Bacaan:

Analisis Gaya Bahasa dalam Pidato Joko Widodo Pada Salah Satu Stasiun Televisi Indonesia (Teori Stilistika)

Proposal Penelitian

 

Analisis Gaya Bahasa dalam Pidato Joko Widodo

Pada Salah Satu Stasiun Televisi Indonesia (Teori Stilistika)

 



 

 

 

 

 

 

 

 


Oleh : Kelompok I (Genap)

 

Agunansar Wahid (N1D116002)

Nur Aulia (N1D116028)

Anna Marnita (N1D116004)

Rahmat Adianto (N1D116034)

Dian Aziza (N1D116006)

Rapsa (N1D116036)

Elvinawati (N1D116008)

Wa Ode Candra Mukni (N1D116042)

Fitriani Basri (N1D116012)

Wa Ode Lusi Rahmawati (N1D116044)

Hasniarti (N1D116014)

Wa Ode Rija (N1D116046)

Mayang (N1D116020)

Wa Ode Sitti Khumaira Hasan (N1D116048)

Norayati (N1D116026)

Riska (N1D116056)

Tujuan 1: Kutiplah bagian bacaan tentang proposal penelitian ini, mulai dari "Dian Aziza (N1D116006)" terus sampai "Hasniarti (N1D116014)".
Tujuan 2: Cetak ulang baris-baris entri dari baris yang memuat "Click the Yaklaştır control icon" terus sampai baris yang memuat "pyautogui.click(x=1454, y=32)", termasuk kedua baris tersebut.
Bacaan di atas dan entri sesudahnya adalah dua bahan yang terpisah.

Entri Tugas Ini:
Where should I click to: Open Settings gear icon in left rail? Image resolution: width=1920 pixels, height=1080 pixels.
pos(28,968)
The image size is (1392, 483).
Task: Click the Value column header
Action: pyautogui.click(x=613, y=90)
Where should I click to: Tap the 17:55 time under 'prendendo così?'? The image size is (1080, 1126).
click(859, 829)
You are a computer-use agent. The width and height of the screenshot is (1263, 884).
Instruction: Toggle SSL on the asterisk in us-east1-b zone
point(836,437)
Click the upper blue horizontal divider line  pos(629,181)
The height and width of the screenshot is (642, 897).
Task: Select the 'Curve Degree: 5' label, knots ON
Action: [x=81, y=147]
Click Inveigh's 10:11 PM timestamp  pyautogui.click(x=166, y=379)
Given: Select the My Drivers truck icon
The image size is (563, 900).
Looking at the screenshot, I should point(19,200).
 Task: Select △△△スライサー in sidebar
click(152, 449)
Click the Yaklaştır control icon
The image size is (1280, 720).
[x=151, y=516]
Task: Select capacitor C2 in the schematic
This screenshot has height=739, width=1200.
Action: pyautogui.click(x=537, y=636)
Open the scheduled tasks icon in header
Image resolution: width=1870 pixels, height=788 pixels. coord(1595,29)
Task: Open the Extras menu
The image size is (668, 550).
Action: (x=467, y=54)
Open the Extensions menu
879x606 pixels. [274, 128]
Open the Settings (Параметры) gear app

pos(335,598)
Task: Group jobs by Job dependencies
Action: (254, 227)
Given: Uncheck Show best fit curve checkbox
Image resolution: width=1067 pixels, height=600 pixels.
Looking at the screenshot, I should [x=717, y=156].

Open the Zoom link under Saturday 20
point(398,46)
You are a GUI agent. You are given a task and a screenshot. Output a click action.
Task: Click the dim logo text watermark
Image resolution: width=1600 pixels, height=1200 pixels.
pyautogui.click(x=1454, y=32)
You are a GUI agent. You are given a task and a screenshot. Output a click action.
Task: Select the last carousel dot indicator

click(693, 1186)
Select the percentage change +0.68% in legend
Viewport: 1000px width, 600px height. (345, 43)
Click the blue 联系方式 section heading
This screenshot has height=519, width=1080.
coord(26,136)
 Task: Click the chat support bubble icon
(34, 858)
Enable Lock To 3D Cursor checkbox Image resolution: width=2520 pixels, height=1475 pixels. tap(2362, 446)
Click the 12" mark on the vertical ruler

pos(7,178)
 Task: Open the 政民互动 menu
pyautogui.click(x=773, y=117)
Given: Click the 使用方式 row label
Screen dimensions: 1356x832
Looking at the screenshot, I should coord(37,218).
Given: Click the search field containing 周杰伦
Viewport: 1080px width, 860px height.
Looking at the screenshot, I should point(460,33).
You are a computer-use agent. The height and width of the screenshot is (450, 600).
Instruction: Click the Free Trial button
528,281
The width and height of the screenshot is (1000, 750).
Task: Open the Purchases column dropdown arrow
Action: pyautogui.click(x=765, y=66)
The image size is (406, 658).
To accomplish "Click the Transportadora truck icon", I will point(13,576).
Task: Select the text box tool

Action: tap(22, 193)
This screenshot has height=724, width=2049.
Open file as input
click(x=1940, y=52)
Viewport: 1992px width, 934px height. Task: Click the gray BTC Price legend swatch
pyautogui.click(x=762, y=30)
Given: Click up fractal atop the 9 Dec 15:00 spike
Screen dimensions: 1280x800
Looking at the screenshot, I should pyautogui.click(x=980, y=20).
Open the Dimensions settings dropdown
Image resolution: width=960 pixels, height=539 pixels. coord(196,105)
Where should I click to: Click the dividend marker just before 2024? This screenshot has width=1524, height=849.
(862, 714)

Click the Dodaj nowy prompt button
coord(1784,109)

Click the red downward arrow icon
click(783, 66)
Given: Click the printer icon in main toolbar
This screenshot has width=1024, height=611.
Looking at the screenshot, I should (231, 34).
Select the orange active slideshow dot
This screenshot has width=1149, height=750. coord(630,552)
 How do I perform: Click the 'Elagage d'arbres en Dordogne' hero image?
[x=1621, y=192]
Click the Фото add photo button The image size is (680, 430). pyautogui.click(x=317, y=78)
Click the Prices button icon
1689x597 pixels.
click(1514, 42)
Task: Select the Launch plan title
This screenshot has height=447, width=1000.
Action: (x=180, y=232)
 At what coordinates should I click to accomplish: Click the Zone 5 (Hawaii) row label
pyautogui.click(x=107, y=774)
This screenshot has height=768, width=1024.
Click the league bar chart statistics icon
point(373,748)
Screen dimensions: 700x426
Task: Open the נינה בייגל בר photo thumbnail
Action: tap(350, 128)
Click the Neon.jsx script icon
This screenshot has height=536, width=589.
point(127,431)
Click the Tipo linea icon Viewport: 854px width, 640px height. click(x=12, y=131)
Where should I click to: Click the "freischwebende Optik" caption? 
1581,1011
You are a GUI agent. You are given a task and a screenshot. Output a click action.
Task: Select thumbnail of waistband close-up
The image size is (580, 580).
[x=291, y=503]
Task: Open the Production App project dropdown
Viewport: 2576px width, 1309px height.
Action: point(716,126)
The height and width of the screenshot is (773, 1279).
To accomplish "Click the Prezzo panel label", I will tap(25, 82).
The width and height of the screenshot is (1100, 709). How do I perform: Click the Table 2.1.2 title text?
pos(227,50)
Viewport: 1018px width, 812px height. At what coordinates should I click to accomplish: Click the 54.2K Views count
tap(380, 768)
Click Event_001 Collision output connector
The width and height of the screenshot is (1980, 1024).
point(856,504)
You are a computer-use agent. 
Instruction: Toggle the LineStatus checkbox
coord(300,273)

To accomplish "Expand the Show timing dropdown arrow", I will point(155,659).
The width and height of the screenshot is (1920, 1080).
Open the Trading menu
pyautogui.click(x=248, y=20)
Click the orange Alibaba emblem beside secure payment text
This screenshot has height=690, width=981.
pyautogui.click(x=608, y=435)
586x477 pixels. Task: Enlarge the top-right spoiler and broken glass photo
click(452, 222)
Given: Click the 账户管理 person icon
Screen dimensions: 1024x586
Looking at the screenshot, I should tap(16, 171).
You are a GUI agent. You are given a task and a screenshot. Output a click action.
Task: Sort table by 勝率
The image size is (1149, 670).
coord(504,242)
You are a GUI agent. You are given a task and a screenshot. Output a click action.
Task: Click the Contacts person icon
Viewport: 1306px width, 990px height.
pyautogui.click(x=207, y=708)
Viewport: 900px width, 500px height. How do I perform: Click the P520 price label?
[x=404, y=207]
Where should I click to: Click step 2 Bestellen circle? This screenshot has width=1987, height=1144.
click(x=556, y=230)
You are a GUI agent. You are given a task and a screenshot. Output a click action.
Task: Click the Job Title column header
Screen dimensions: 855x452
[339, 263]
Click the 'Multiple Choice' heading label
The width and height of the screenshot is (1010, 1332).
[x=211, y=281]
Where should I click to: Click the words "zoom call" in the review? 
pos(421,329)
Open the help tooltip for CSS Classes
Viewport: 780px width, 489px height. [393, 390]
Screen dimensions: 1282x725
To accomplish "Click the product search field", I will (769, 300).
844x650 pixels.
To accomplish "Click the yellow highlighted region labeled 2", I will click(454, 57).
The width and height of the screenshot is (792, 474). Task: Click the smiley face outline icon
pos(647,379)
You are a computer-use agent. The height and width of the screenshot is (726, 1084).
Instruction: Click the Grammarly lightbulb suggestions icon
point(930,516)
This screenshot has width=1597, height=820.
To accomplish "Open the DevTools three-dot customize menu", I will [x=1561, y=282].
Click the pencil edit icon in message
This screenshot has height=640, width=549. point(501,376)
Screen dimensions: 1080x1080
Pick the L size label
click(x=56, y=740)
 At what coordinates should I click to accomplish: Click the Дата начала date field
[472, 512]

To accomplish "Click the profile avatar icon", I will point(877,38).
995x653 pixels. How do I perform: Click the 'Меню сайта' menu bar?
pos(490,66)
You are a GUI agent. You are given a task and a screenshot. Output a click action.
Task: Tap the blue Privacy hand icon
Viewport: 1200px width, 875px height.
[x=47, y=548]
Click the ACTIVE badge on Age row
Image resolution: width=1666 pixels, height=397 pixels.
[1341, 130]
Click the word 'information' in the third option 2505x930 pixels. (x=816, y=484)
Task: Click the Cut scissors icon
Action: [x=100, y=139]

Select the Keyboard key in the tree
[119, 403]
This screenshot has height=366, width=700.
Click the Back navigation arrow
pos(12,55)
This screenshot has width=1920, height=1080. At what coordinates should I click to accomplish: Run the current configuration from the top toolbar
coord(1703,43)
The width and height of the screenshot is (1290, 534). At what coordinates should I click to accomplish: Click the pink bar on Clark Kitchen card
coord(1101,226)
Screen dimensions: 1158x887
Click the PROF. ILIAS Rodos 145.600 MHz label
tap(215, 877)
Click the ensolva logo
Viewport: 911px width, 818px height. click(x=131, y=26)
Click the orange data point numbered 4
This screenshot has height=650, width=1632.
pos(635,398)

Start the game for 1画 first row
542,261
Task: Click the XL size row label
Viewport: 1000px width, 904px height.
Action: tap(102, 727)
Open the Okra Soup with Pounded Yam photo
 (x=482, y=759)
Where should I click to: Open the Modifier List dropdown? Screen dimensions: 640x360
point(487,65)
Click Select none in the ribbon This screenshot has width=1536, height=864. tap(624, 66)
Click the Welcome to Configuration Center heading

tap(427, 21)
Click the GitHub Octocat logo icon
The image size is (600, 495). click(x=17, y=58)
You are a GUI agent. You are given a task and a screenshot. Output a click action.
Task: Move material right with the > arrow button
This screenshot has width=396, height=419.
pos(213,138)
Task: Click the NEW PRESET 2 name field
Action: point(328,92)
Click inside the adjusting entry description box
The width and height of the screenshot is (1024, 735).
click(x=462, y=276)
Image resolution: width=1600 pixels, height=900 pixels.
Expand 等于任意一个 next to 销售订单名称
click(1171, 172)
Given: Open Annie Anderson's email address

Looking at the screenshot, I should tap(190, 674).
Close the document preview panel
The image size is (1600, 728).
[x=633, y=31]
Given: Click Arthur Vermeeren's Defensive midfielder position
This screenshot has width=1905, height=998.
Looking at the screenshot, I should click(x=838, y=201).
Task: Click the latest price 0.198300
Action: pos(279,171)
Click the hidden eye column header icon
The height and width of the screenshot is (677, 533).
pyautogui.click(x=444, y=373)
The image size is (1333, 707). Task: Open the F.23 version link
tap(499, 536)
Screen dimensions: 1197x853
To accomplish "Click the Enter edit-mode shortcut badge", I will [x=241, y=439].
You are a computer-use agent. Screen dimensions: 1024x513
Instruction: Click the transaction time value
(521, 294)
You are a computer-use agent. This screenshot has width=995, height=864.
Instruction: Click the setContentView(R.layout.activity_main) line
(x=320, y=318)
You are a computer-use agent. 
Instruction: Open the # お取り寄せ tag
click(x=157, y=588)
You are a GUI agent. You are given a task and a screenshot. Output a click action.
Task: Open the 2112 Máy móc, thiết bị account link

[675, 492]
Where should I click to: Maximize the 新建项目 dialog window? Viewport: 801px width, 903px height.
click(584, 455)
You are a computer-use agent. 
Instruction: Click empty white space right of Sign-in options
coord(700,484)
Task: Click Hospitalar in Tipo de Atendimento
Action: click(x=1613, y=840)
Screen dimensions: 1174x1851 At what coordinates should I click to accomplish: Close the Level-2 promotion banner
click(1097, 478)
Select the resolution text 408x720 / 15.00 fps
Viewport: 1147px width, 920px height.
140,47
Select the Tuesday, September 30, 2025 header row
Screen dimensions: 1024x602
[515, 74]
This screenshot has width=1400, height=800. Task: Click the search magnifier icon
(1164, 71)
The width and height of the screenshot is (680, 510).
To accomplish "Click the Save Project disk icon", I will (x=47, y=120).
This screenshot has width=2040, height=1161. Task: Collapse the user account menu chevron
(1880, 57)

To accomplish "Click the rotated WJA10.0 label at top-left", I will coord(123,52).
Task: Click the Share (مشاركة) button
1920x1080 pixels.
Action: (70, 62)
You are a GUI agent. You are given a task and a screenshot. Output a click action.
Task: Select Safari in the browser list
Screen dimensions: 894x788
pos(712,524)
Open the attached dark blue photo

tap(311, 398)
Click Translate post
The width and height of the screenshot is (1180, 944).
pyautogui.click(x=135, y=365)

Jawaban Akhir 1:
Dian Aziza (N1D116006)

Rapsa (N1D116036)

Elvinawati (N1D116008)

Wa Ode Candra Mukni (N1D116042)

Fitriani Basri (N1D116012)

Wa Ode Lusi Rahmawati (N1D116044)

Hasniarti (N1D116014)

Jawaban Akhir 2:
Click the Yaklaştır control icon
The image size is (1280, 720).
[x=151, y=516]
Task: Select capacitor C2 in the schematic
This screenshot has height=739, width=1200.
Action: pyautogui.click(x=537, y=636)
Open the scheduled tasks icon in header
Image resolution: width=1870 pixels, height=788 pixels. coord(1595,29)
Task: Open the Extras menu
The image size is (668, 550).
Action: (x=467, y=54)
Open the Extensions menu
879x606 pixels. [274, 128]
Open the Settings (Параметры) gear app

pos(335,598)
Task: Group jobs by Job dependencies
Action: (254, 227)
Given: Uncheck Show best fit curve checkbox
Image resolution: width=1067 pixels, height=600 pixels.
Looking at the screenshot, I should [x=717, y=156].

Open the Zoom link under Saturday 20
point(398,46)
You are a GUI agent. You are given a task and a screenshot. Output a click action.
Task: Click the dim logo text watermark
Image resolution: width=1600 pixels, height=1200 pixels.
pyautogui.click(x=1454, y=32)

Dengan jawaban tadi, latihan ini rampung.